Three vibrant citizen groups deserve much of the credit for the demise of the CLP: the Committee to Save the New York Public Library, Citizens Defending Libraries, and the Library Lovers League, whose members worked around the clock for more than a year, and whose efforts prompted mayoral candidate Bill de Blasio to oppose the CLP at a July press conference held on the steps of the 42nd Street Library. Micah Kellner, a New York State assemblyman who held a public hearing in June 2013 at which Marx was peppered with tough questions, also deserves credit, as do two outstanding writers: Ada Louise Huxtable, whose stinging Wall Street Journal critique of the CLP in late 2012, “Undertaking Its Destruction,” was written from her deathbed; and New York Times architecture critic Michael Kimmelman, who not only demolished the CLP on the front page of the Times in early 2013 but also kept the issue alive on Twitter and in his regular Times column.

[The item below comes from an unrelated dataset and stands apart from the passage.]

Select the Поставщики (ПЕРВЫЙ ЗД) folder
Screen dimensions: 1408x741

While the trustees have lost the Battle of 42nd Street, they did achieve one central tenet of the CLP—the sale of the beloved Donnell Library on 53rd Street, across from the Museum of Modern Art, now the site of a forty-five-story luxury hotel and condominium. The NYPL collected $59 million for the property, a sum that one Manhattan real estate expert described as “suspiciously low.” The tower’s penthouse apartment has been advertised for $60 million. A much smaller NYPL branch library will reopen at the site next year, and the NYPL will spend $20 million to outfit it. The botched, clandestine sale of Donnell—its users were never informed of the deal until the building was about to be shuttered—remains a source of ire to many city residents. Elected officials need to examine the details of that sale.

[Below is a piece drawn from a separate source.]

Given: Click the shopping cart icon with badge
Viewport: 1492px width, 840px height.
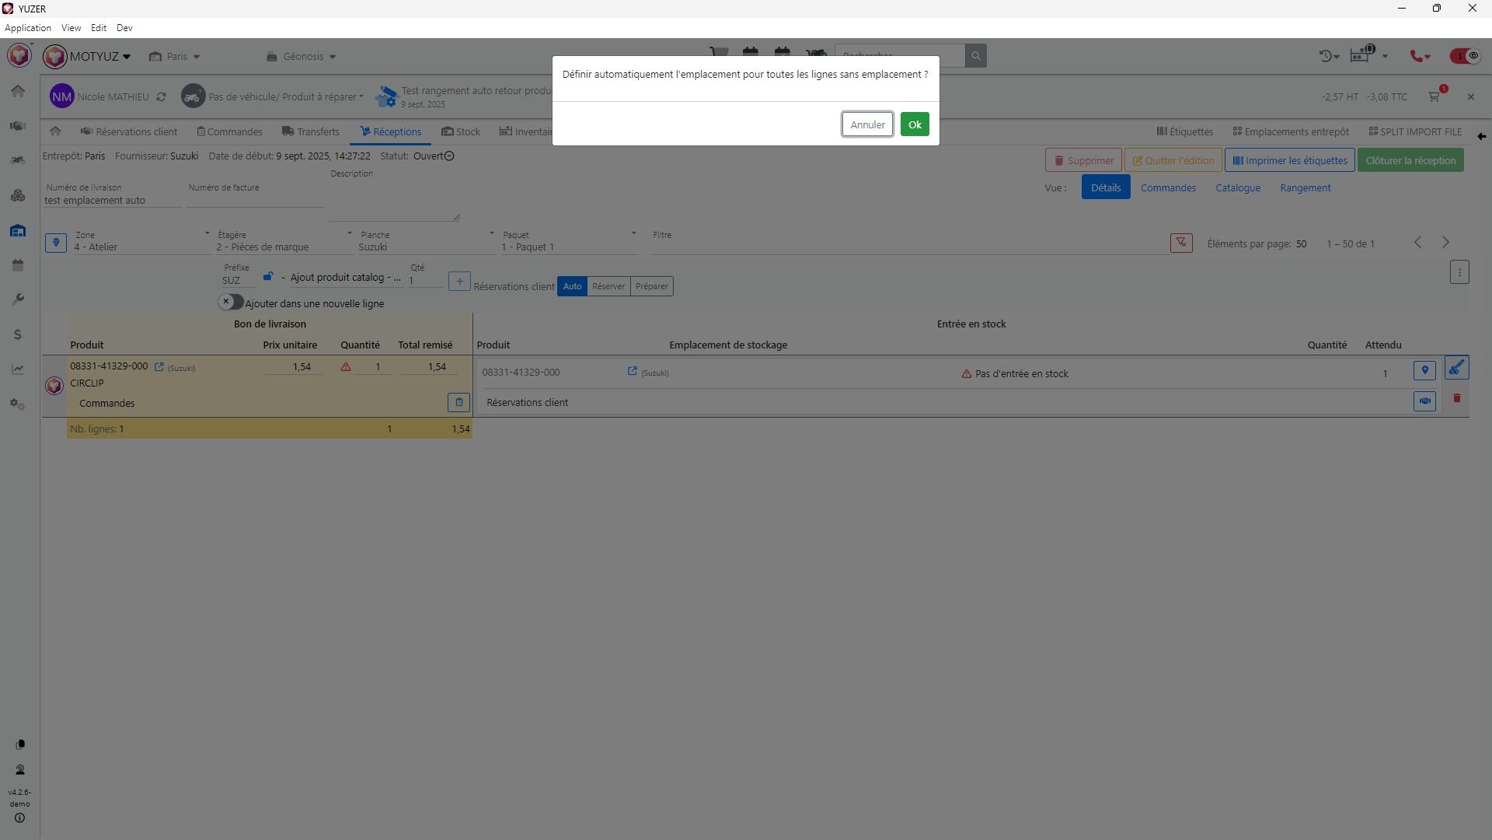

Are the NYPL wars truly over? Four questions need immediate clarification. First, will Marx repair the decrepit Mid-Manhattan Library, or will he let it deteriorate even further so as to sell it down the road under a more developer-friendly mayor? Second, in 2013 the NYPL hastily removed 3 million books from the stacks in preparation for their demolition. The Wall Street Journal has reported that the stacks will remain empty, an unacceptable outcome for a building that was designed as a splendid machine for book storage and delivery. Marx should convene a public meeting in the library’s Celeste Bartos Forum to discuss the future of the stacks and the various alternatives for them. (He must also clarify how many books and photographs were damaged when the stacks were emptied.) Third, Norman Foster has already received $9 million for a design that was partly scrapped—a reckless disbursement of funds from a library system in chronic financial difficulty. Marx has refused to reveal the source of that money. Did it come from the NYPL, or from one or several of its trustees? Last, will the NYPL’s eighty-eight branch libraries, many of which are in poor neighborhoods, now receive the funds they need to flourish?

Intrinsic to these questions is the matter of transparency in governance at the NYPL, which is a remarkably closed institution. Throughout the entire controversy, it did not release a single internal financial document about the CLP, nor did it release a cost analysis for the renovation. The NYPL’s librarians were almost entirely excluded from the process, and not a single public meeting preceded the creation of the CLP in 2007. Under state law, the mayor, the comptroller and the speaker of the City Council are obligated to appoint ex-officio representatives to the NYPL’s board. Bloomberg’s representative was his sister, Marjorie Tiven. Mayor de Blasio, Council Speaker Melissa Mark-Viverito and Comptroller Scott Stringer must appoint to the NYPL board independent voices who will bring sunlight to the internal proceedings and citizen accountability to one of the world’s greatest libraries.